O Policiamento Comunitário ou de Proximidade é um tipo de policiamento que utiliza estratégias de aproximação, ação de presença, permanência, envolvimento e comprometimento com o local de trabalho e com as comunidades na preservação da ordem pública, da vida e do patrimônio das pessoas. A Confiança Mútua é o elo entre cidadão e policial, entre a comunidade e a força policial, entre a população e o Estado. O Comprometimento é a energia.

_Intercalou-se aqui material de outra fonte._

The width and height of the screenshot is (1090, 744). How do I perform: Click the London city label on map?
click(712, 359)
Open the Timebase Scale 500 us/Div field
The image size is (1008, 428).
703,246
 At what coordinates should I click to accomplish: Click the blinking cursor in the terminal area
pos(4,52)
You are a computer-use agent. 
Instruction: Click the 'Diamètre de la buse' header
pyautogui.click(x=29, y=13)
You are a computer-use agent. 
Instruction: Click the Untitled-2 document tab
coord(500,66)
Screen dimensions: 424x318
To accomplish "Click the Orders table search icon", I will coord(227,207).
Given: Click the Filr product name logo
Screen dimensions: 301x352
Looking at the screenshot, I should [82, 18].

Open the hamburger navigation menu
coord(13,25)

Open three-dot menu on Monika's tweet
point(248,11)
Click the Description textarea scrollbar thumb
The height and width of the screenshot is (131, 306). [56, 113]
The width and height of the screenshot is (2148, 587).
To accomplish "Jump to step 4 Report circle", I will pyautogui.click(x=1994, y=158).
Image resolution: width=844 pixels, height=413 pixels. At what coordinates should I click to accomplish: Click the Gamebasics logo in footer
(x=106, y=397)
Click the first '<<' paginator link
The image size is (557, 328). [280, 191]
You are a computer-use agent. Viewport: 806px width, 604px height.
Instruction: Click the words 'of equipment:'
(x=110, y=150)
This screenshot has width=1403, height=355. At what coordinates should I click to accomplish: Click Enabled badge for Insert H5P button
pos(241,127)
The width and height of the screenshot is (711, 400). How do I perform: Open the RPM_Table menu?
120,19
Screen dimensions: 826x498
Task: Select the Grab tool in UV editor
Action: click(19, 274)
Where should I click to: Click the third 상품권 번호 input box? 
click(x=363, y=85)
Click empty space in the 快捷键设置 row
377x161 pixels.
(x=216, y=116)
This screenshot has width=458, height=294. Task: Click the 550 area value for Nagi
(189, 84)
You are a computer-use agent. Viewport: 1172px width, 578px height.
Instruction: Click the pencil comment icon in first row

Esta estratégia de policiamento visa garantir o direito da população à segurança pública, mas, tendo em vista que confiança é essencial, o sucesso depende de policiais preparados, do apoio da sociedade organizada, das comunidades, de leis respeitadas e da interação entre poderes, instituições e órgãos envolvidos num Sistema de Justiça Criminal que exige finalidade pública, observância da supremacia do interesse público, valor à vida das pessoas, comprometimento, objetivo, coatividade, instrumentos de justiça ágeis, execução penal responsável e forças policiais bem formadas, respeitadas, valorizadas, especializadas, atuando no ciclo completo e capacitadas em efetivos para exercer função essencial à justiça na preservação da ordem pública e da incolumidade das pessoas e do patrimônio.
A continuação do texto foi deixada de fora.